Entries for locating text and elements:
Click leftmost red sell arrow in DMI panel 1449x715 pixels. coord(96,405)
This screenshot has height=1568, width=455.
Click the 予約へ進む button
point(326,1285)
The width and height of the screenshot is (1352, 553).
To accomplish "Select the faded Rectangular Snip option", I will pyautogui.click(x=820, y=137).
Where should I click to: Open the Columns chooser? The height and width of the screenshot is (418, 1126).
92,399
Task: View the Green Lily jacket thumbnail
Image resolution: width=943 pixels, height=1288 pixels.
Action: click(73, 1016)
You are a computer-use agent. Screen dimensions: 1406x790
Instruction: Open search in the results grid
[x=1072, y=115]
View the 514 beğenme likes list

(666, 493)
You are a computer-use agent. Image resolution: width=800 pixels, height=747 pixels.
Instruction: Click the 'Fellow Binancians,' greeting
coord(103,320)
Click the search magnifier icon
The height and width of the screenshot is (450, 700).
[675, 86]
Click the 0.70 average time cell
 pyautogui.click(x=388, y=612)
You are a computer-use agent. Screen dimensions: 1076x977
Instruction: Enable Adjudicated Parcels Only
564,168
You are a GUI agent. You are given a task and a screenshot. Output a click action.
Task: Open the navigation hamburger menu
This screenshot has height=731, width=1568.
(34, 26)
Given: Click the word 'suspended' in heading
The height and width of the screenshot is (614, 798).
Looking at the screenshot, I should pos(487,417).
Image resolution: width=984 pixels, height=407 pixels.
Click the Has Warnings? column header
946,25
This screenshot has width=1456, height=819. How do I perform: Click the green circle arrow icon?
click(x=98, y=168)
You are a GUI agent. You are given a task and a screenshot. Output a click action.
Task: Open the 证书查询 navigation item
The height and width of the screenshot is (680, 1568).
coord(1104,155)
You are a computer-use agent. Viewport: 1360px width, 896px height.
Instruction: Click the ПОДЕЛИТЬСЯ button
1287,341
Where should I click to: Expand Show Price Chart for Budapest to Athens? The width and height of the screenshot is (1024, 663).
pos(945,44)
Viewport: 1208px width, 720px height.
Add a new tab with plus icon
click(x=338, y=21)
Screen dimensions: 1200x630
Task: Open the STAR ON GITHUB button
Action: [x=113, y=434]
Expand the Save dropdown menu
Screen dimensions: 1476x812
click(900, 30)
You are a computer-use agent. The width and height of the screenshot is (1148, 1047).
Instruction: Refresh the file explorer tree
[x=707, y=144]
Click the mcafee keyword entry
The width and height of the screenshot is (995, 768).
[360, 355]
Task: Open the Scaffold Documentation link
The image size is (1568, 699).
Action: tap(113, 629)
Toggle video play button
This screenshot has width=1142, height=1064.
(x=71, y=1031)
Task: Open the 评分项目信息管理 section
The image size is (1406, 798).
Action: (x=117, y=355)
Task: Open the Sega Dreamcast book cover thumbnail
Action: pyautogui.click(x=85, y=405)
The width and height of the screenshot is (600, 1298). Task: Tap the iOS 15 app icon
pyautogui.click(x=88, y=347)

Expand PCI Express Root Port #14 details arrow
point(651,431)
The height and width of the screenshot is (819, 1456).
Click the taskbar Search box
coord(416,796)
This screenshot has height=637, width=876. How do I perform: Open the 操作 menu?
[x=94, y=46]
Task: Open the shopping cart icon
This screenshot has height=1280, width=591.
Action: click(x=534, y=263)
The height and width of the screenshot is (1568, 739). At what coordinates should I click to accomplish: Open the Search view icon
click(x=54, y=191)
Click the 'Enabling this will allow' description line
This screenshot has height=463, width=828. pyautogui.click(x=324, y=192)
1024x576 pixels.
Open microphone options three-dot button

### Your goal
Rewrite the stretch of entries from "Expand PCI Express" through "click(x=54, y=191)", changing "shopping cart" to "basket" and keeping everything else the same.

### Exercise solution
Expand PCI Express Root Port #14 details arrow
point(651,431)
The height and width of the screenshot is (819, 1456).
Click the taskbar Search box
coord(416,796)
This screenshot has height=637, width=876. How do I perform: Open the 操作 menu?
[x=94, y=46]
Task: Open the basket icon
This screenshot has height=1280, width=591.
Action: click(x=534, y=263)
The height and width of the screenshot is (1568, 739). At what coordinates should I click to accomplish: Open the Search view icon
click(x=54, y=191)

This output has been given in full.